=== WORKING DATA ===
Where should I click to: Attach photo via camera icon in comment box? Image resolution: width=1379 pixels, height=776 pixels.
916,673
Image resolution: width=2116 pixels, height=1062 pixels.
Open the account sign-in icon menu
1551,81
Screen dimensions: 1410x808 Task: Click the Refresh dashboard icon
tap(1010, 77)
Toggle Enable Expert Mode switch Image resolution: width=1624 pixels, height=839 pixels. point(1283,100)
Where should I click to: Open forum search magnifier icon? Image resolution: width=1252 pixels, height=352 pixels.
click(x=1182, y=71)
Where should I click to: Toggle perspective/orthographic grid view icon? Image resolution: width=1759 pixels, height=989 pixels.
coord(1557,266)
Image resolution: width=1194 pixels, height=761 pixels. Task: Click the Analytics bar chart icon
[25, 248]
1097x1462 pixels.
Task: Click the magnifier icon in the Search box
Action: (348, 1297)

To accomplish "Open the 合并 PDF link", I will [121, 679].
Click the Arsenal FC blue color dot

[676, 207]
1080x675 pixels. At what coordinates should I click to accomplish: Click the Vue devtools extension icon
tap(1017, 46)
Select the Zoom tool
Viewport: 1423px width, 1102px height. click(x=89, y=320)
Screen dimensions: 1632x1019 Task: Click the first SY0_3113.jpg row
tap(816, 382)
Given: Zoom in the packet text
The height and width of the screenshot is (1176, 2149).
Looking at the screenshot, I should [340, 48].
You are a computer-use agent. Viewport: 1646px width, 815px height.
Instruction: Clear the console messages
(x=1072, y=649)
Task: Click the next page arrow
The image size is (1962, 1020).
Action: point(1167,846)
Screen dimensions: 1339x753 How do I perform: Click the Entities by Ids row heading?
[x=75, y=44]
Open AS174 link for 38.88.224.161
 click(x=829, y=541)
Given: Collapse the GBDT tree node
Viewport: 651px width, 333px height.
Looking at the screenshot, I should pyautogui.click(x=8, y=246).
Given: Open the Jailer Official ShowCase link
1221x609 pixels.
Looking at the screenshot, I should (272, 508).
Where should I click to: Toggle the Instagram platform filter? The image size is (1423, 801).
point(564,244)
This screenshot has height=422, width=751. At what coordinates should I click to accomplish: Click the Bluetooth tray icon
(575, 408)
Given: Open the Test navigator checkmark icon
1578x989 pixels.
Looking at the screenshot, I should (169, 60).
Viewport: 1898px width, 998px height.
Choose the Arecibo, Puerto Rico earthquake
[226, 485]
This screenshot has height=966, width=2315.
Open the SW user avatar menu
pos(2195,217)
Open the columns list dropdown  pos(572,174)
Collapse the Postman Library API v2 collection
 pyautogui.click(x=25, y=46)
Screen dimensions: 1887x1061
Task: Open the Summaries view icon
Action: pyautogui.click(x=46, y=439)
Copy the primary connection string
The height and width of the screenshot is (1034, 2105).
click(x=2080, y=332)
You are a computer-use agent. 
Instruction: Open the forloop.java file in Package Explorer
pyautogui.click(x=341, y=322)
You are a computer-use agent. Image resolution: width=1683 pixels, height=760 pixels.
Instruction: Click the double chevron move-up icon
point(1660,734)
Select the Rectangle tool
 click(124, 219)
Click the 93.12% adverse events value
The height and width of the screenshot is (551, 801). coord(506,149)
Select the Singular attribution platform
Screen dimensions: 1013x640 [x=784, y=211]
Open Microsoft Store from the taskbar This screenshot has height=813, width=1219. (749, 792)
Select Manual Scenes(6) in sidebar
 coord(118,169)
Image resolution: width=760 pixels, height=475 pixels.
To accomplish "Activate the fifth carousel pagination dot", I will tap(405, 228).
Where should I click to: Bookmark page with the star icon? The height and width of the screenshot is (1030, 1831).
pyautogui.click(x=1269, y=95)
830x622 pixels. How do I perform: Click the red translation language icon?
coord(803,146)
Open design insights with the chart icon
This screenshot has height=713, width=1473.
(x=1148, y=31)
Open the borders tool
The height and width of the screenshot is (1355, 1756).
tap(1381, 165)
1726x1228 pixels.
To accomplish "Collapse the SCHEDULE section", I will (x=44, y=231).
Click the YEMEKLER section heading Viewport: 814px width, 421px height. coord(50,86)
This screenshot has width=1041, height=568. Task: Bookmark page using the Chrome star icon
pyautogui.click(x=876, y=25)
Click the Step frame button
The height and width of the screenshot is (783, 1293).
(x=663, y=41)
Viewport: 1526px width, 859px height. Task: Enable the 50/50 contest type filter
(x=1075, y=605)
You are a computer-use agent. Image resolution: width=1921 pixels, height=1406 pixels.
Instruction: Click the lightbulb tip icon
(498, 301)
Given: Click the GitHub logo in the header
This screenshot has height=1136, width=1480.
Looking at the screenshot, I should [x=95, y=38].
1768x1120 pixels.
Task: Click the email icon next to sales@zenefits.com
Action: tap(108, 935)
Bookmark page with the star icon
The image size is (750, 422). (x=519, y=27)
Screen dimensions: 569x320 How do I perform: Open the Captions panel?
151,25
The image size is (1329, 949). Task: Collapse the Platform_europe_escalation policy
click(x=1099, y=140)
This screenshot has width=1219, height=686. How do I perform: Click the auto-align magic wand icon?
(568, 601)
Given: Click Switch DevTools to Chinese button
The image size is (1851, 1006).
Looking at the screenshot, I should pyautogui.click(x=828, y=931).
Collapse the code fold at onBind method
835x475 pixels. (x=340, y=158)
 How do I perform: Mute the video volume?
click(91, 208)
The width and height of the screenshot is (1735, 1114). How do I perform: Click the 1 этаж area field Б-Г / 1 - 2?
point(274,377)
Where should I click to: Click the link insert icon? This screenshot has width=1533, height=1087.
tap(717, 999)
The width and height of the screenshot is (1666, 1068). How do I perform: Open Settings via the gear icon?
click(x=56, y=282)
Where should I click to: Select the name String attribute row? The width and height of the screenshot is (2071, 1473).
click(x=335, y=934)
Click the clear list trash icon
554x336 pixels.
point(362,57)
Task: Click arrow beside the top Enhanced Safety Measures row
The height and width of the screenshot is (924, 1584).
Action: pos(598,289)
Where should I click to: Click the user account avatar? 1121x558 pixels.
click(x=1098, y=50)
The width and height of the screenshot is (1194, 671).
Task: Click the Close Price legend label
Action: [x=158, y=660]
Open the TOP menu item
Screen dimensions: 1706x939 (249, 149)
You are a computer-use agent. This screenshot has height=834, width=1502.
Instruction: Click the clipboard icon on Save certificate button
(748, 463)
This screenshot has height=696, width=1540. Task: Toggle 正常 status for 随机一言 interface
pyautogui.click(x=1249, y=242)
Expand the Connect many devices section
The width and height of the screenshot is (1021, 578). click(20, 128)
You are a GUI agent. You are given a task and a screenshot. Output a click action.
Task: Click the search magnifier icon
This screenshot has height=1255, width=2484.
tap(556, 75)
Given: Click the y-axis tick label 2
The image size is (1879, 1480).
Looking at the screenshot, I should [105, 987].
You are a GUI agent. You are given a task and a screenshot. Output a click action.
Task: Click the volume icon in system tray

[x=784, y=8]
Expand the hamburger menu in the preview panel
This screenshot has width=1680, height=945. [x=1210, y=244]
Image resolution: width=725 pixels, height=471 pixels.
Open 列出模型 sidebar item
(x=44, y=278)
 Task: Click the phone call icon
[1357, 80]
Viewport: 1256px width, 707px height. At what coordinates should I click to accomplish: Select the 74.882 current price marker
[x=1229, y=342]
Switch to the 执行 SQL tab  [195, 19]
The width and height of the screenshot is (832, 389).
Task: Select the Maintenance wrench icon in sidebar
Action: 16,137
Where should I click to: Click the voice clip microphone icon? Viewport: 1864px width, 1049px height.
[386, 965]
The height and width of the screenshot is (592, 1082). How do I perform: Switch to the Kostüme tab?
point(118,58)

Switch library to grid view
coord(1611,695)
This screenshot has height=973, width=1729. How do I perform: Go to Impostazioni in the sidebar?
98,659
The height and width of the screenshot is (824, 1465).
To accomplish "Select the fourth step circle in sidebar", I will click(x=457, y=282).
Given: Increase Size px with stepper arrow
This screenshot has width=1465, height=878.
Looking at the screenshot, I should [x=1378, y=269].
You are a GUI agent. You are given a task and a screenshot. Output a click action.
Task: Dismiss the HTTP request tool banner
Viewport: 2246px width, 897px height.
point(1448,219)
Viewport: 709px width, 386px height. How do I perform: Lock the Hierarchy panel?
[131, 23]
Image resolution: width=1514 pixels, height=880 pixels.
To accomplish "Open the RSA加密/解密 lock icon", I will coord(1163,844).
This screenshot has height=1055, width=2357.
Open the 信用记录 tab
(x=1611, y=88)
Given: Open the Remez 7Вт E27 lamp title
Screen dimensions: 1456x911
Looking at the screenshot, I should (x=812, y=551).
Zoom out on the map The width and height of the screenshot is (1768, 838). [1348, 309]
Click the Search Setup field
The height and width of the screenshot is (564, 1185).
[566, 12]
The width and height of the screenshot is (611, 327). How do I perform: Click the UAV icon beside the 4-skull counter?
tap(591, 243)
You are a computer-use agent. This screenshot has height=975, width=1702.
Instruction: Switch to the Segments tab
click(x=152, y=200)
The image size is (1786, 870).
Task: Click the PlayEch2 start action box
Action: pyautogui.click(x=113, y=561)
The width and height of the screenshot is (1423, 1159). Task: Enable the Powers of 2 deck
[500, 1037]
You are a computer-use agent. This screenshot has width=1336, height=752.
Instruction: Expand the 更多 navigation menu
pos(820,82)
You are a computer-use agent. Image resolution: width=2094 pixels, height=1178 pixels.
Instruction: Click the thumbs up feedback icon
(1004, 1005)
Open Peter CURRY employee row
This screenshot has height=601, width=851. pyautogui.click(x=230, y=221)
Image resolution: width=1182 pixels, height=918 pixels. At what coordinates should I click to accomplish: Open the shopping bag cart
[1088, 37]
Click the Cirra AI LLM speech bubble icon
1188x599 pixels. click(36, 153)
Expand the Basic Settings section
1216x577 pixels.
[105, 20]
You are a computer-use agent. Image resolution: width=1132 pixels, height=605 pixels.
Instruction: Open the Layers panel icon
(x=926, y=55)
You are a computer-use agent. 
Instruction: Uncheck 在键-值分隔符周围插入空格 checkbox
===
* **YOUR INSTRUCTIONS**
Write out the lines from the one containing "The width and height of the screenshot is (1423, 1159)." through the last line of the records above. Include both of those lines and nothing else.

* **SOLUTION**
The width and height of the screenshot is (1423, 1159). Task: Enable the Powers of 2 deck
[500, 1037]
You are a computer-use agent. This screenshot has width=1336, height=752.
Instruction: Expand the 更多 navigation menu
pos(820,82)
You are a computer-use agent. Image resolution: width=2094 pixels, height=1178 pixels.
Instruction: Click the thumbs up feedback icon
(1004, 1005)
Open Peter CURRY employee row
This screenshot has height=601, width=851. pyautogui.click(x=230, y=221)
Image resolution: width=1182 pixels, height=918 pixels. At what coordinates should I click to accomplish: Open the shopping bag cart
[1088, 37]
Click the Cirra AI LLM speech bubble icon
1188x599 pixels. click(36, 153)
Expand the Basic Settings section
1216x577 pixels.
[105, 20]
You are a computer-use agent. Image resolution: width=1132 pixels, height=605 pixels.
Instruction: Open the Layers panel icon
(x=926, y=55)
You are a computer-use agent. 
Instruction: Uncheck 在键-值分隔符周围插入空格 checkbox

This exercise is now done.